Problem details =>
With the line that contains "Click sleeve length" as the final line, return every line from the start of the data below exactly.

Exercise material =>
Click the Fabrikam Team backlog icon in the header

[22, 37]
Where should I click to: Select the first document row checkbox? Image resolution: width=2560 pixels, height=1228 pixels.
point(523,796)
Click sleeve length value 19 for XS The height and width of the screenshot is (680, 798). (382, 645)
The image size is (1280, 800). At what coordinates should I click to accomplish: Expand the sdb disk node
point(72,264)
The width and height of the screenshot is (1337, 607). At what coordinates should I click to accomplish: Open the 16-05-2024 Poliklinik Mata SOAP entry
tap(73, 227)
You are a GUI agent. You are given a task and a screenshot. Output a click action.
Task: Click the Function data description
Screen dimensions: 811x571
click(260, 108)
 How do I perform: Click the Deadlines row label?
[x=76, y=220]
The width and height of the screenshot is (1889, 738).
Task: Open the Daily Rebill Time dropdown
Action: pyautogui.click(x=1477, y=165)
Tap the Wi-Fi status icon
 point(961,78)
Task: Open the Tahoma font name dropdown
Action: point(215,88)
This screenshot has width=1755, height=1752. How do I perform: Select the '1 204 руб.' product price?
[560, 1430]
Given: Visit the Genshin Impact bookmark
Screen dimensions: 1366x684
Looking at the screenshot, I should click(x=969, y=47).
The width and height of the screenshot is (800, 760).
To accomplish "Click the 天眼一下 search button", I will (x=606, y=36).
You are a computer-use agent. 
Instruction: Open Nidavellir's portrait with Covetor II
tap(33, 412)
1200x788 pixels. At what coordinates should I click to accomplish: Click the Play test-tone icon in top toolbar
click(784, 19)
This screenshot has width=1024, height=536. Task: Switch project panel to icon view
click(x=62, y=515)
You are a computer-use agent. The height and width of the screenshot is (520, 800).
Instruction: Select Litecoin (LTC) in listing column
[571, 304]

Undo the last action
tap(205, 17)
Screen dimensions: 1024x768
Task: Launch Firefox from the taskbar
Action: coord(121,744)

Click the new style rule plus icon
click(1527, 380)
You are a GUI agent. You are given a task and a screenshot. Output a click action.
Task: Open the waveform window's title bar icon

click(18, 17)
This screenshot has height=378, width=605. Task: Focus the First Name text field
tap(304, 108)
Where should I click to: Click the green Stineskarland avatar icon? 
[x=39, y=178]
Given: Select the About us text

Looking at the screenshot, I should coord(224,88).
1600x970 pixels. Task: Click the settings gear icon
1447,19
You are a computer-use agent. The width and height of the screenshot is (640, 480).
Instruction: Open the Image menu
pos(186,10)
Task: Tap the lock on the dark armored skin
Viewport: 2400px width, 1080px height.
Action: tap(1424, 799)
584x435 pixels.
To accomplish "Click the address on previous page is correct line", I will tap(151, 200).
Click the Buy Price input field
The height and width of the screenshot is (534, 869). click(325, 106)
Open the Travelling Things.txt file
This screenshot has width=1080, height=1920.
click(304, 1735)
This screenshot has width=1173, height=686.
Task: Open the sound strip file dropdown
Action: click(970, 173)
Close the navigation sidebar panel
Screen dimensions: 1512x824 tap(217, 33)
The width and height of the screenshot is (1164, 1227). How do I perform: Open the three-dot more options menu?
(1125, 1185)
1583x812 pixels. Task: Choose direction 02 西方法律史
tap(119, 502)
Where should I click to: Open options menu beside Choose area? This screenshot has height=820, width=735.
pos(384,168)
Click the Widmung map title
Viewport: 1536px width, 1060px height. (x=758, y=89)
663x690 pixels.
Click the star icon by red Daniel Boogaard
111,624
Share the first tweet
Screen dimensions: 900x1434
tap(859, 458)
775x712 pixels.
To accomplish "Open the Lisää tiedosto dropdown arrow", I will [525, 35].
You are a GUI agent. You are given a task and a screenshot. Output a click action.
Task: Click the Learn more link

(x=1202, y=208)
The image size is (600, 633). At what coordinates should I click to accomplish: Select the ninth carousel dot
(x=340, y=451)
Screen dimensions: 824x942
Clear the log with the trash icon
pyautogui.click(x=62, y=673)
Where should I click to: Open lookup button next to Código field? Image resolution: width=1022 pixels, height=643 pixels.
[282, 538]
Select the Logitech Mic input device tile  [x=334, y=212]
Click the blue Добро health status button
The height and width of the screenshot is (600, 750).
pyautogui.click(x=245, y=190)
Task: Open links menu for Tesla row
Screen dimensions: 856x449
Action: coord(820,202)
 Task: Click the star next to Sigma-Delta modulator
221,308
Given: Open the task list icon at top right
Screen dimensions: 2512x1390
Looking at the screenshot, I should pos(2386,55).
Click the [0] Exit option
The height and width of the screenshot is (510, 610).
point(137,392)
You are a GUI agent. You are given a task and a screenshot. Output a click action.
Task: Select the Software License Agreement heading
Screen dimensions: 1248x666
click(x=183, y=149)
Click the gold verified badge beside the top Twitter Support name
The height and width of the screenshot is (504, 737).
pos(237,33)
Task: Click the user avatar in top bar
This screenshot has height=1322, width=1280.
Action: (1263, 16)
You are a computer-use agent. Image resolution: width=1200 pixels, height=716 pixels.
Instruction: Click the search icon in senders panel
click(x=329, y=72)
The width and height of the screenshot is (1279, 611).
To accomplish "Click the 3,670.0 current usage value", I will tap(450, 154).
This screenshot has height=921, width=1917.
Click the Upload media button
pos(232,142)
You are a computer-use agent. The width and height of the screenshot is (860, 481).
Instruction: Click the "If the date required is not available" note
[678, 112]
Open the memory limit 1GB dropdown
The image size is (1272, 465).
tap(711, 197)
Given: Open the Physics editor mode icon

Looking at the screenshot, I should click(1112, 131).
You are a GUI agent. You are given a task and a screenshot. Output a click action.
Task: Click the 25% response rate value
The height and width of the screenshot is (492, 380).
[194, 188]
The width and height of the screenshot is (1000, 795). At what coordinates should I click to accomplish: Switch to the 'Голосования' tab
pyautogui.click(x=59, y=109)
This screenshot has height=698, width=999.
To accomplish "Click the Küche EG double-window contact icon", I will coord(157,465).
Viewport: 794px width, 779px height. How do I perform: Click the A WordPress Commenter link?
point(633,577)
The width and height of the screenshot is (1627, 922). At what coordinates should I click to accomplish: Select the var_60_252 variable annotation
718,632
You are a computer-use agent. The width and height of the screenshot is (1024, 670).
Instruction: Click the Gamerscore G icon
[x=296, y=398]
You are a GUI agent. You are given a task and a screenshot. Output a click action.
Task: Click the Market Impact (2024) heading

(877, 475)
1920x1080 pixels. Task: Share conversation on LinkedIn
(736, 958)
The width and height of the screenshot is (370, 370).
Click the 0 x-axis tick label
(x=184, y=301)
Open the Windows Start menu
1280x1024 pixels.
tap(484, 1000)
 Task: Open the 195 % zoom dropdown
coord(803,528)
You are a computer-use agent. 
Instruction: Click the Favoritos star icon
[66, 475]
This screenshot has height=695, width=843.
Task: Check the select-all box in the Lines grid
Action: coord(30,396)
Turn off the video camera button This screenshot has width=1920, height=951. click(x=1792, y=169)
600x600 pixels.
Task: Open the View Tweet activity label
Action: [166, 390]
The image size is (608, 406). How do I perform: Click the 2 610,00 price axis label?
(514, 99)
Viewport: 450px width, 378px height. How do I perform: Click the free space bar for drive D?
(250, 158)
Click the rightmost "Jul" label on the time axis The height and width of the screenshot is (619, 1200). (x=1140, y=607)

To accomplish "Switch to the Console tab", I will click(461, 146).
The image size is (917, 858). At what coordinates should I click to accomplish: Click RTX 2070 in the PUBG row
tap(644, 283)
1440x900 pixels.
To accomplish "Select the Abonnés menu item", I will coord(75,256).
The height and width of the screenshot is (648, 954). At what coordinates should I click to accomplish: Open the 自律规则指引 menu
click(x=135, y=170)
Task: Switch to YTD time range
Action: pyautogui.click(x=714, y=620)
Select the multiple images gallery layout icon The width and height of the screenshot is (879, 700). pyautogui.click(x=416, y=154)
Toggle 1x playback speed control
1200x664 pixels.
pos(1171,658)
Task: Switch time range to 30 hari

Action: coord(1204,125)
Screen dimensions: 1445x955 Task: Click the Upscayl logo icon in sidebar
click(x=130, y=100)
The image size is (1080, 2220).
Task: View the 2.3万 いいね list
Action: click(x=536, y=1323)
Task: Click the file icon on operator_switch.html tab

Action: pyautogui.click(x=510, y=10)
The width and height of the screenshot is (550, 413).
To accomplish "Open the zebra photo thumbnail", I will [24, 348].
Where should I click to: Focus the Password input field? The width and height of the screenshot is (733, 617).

Finished exercise =>
Click the Fabrikam Team backlog icon in the header

[22, 37]
Where should I click to: Select the first document row checkbox? Image resolution: width=2560 pixels, height=1228 pixels.
point(523,796)
Click sleeve length value 19 for XS The height and width of the screenshot is (680, 798). (382, 645)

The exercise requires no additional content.